WHAT THIS TASK INVOLVES. Return, word for word, only the lines of the material that run from the line containing "Click the page" up to and including the line containing "click(x=456, y=624)".

Collected data entries.
---

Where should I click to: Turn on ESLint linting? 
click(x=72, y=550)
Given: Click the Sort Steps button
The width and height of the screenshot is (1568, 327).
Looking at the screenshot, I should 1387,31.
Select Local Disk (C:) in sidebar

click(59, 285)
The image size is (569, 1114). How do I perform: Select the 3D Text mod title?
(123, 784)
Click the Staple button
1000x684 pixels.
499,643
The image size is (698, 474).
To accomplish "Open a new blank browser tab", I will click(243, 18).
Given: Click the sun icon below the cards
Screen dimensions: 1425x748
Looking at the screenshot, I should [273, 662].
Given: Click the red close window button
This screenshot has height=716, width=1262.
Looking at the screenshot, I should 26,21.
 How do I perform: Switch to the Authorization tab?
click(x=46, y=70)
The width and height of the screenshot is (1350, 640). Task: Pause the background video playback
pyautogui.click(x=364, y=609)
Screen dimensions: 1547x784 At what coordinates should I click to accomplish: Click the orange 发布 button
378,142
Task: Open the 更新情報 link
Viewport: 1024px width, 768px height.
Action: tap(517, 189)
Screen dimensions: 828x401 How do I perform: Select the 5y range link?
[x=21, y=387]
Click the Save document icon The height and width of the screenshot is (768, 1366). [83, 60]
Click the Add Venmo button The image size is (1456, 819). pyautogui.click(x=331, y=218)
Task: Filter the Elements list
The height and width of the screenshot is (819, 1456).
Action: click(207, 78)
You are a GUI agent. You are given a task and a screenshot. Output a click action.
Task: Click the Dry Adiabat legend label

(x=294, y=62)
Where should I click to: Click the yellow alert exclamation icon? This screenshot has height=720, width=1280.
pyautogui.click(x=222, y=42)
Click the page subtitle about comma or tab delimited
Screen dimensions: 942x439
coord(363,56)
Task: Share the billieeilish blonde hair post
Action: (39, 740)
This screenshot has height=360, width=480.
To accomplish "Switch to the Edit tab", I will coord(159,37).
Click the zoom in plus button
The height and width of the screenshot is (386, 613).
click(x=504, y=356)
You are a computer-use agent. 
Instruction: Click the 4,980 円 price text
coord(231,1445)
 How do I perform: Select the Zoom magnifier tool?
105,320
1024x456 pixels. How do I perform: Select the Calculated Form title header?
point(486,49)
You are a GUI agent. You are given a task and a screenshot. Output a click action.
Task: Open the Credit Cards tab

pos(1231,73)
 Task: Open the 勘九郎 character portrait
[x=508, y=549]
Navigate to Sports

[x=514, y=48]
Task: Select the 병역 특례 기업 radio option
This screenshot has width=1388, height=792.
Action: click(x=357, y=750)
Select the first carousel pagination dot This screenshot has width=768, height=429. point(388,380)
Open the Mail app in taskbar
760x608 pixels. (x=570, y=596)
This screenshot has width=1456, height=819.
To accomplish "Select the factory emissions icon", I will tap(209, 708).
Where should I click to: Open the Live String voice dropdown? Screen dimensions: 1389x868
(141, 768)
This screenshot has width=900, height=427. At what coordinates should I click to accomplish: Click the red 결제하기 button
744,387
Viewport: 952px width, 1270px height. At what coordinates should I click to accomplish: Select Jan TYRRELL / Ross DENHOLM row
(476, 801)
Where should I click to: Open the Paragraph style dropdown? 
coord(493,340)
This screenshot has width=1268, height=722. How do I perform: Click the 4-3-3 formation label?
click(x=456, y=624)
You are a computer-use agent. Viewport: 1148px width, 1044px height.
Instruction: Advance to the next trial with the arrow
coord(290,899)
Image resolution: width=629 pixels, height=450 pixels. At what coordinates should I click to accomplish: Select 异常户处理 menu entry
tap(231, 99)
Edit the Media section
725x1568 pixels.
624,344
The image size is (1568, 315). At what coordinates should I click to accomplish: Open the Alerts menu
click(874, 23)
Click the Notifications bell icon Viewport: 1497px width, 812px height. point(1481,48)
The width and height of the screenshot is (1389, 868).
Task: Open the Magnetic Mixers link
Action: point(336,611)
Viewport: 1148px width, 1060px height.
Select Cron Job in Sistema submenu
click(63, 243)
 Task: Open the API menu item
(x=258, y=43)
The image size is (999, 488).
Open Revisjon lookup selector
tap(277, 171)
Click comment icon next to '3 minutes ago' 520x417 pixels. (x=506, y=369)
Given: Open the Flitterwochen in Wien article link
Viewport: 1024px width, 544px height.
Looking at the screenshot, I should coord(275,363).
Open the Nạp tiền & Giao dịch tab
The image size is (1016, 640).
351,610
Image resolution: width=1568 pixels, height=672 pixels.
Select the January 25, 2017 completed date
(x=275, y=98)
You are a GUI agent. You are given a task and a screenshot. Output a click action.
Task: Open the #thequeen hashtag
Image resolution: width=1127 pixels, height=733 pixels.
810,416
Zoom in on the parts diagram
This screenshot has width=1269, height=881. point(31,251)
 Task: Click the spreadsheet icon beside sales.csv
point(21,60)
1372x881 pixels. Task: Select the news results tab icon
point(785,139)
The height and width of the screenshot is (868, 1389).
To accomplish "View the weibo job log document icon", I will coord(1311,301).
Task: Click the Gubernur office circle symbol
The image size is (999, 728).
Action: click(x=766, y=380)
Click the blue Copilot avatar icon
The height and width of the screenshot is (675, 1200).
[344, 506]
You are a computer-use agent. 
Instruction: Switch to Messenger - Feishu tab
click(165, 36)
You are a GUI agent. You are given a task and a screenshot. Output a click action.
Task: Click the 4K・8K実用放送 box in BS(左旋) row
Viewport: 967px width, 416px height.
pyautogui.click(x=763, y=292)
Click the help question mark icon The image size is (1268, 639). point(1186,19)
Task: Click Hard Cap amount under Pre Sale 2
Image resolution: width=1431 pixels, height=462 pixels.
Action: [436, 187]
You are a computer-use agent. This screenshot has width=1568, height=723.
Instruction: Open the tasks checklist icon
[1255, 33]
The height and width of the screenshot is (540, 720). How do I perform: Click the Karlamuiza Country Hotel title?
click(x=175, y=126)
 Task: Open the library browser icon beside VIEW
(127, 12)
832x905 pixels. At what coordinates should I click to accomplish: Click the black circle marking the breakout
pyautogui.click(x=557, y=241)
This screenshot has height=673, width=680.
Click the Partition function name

---

RESPONSE.
Click the page subtitle about comma or tab delimited
Screen dimensions: 942x439
coord(363,56)
Task: Share the billieeilish blonde hair post
Action: (39, 740)
This screenshot has height=360, width=480.
To accomplish "Switch to the Edit tab", I will coord(159,37).
Click the zoom in plus button
The height and width of the screenshot is (386, 613).
click(x=504, y=356)
You are a computer-use agent. 
Instruction: Click the 4,980 円 price text
coord(231,1445)
 How do I perform: Select the Zoom magnifier tool?
105,320
1024x456 pixels. How do I perform: Select the Calculated Form title header?
point(486,49)
You are a GUI agent. You are given a task and a screenshot. Output a click action.
Task: Open the Credit Cards tab

pos(1231,73)
 Task: Open the 勘九郎 character portrait
[x=508, y=549]
Navigate to Sports

[x=514, y=48]
Task: Select the 병역 특례 기업 radio option
This screenshot has width=1388, height=792.
Action: click(x=357, y=750)
Select the first carousel pagination dot This screenshot has width=768, height=429. point(388,380)
Open the Mail app in taskbar
760x608 pixels. (x=570, y=596)
This screenshot has width=1456, height=819.
To accomplish "Select the factory emissions icon", I will tap(209, 708).
Where should I click to: Open the Live String voice dropdown? Screen dimensions: 1389x868
(141, 768)
This screenshot has width=900, height=427. At what coordinates should I click to accomplish: Click the red 결제하기 button
744,387
Viewport: 952px width, 1270px height. At what coordinates should I click to accomplish: Select Jan TYRRELL / Ross DENHOLM row
(476, 801)
Where should I click to: Open the Paragraph style dropdown? 
coord(493,340)
This screenshot has width=1268, height=722. How do I perform: Click the 4-3-3 formation label?
click(x=456, y=624)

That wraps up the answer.